> **EXERCISE REQUIREMENTS**: Echo back the lines from the very first one up to and including the line with "The image size is (619, 437). 588,55". Leave the pictures out of your copy.

--- start of DATA TO USE ---

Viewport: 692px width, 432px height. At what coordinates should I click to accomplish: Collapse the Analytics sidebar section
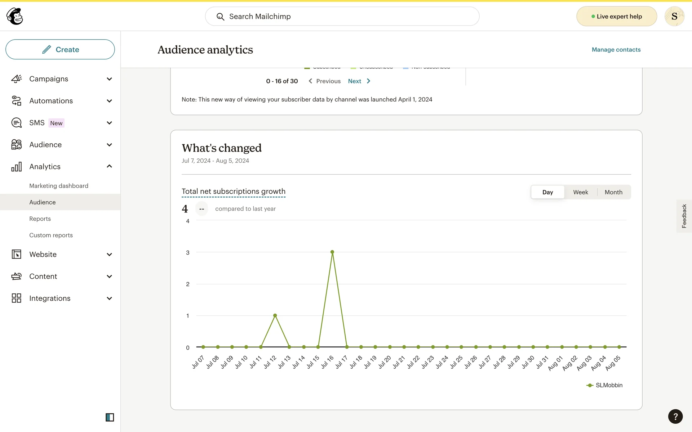coord(109,166)
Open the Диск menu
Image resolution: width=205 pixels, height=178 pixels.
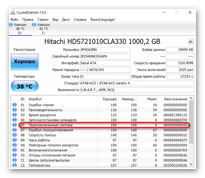pos(66,20)
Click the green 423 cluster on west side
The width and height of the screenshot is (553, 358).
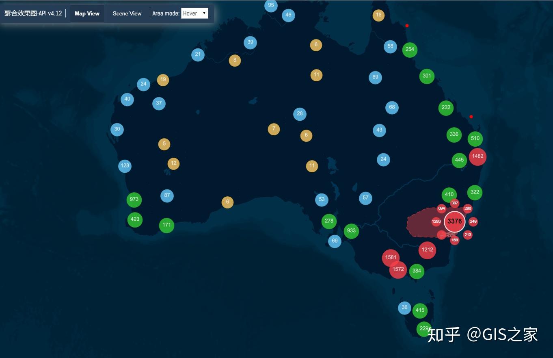point(135,219)
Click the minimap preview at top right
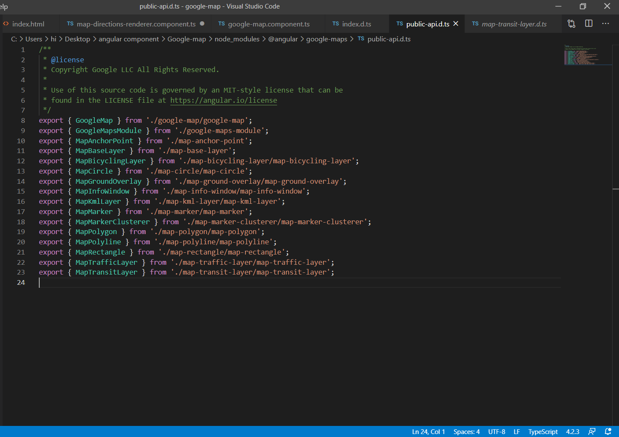The image size is (619, 437). 588,55
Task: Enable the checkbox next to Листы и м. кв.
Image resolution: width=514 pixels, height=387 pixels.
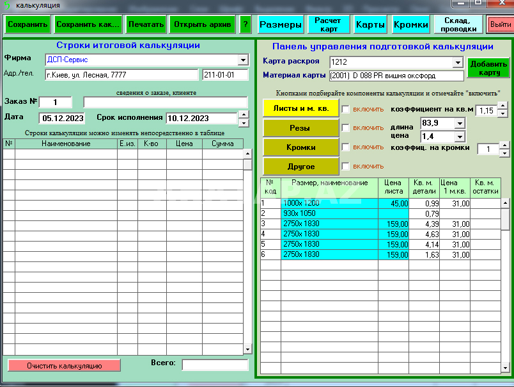Action: click(x=346, y=109)
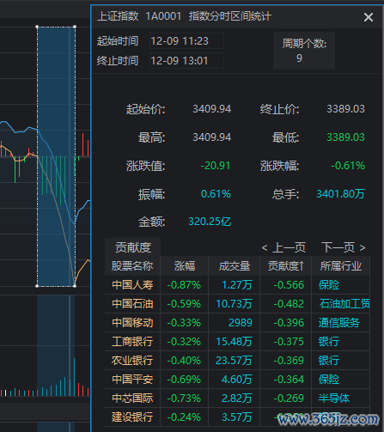
Task: Sort by 所属行业 column header
Action: [x=341, y=266]
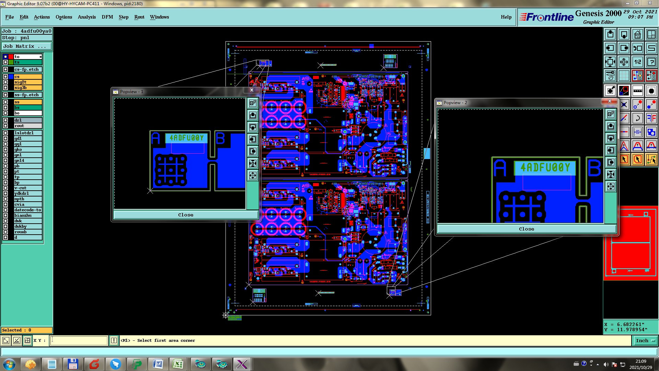The width and height of the screenshot is (659, 371).
Task: Select the ruler measure tool
Action: tap(637, 91)

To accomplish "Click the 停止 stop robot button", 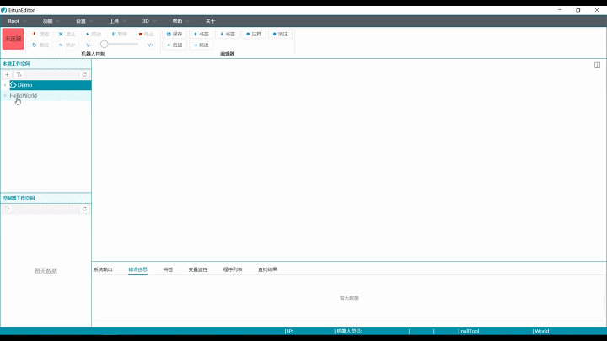I will click(x=146, y=34).
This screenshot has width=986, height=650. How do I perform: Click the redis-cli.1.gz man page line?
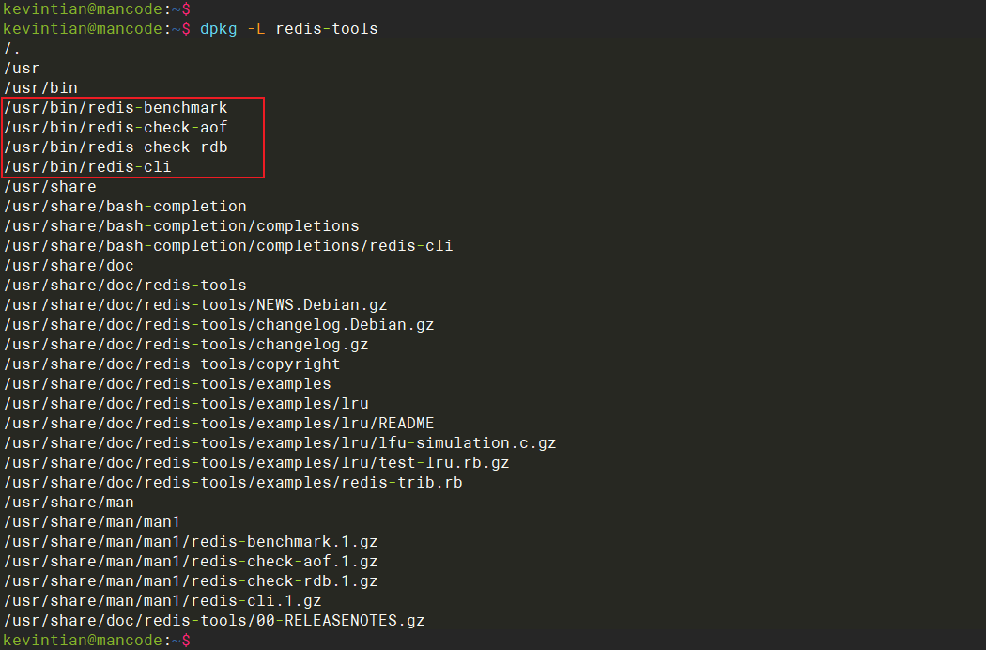[x=162, y=601]
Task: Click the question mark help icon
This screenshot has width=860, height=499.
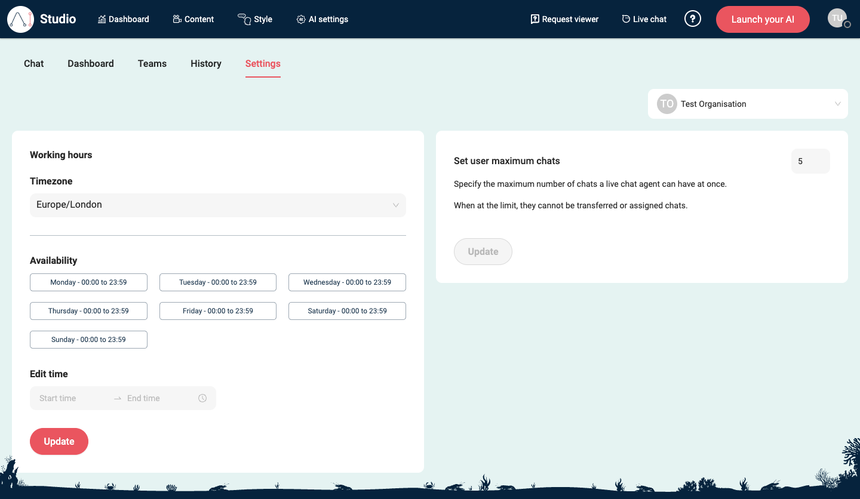Action: point(693,19)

--- end of DATA TO USE ---

> **SOLUTION**:
Viewport: 692px width, 432px height. At what coordinates should I click to accomplish: Collapse the Analytics sidebar section
coord(109,166)
Open the Диск menu
Image resolution: width=205 pixels, height=178 pixels.
pos(66,20)
Click the green 423 cluster on west side
The width and height of the screenshot is (553, 358).
point(135,219)
Click the minimap preview at top right
The image size is (619, 437). 588,55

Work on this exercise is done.